Likewise, the Final Rule did not adopt the recommendation of commenters who sought to have employee reinstatement stayed pending an employer appeal. Specifically, where OSHA determines that there is a SOX violation and orders that the employee be reinstated, the employer may file an objection within 30 days. However, filing an objection will not stay a reinstatement order and the employer must reinstate the employee while waiting for a hearing with an Administrative Law Judge. In addition, the Final Rule did not include language to allow an employer to recover the costs of reinstating an employee should the employer ultimately prevail in an appeal.
Finally, OSHA declined to insert language into the Final Rule that reinstatement of a whistleblowing employee is not appropriate where the company establishes that the complainant is a security risk, despite commenters recommending the inclusion of such language. OSHA noted that “Congress intended that employees be preliminarily reinstated to their positions if OSHA finds reasonable cause to believe that they were discharged in violation of Sarbanes-Oxley” and also stated that the Final Rule “provides sufficient safeguards for these situations…where preliminary reinstatement is inappropriate.”

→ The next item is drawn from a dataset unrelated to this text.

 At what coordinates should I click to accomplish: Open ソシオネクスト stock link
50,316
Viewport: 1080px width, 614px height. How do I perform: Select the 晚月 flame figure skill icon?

Employers in the financial services industry would be wise to familiarize themselves with SOX’s whistleblower provisions. Should an employer know or suspect that an employee has engaged in a SOX-protected activity, it should ensure that the employee does not suffer any adverse action − including termination, demotion, discipline or suspension—that the employee would not have otherwise experienced.
If in doubt as to the appropriate action to take, employers would be well advised to consult with counsel.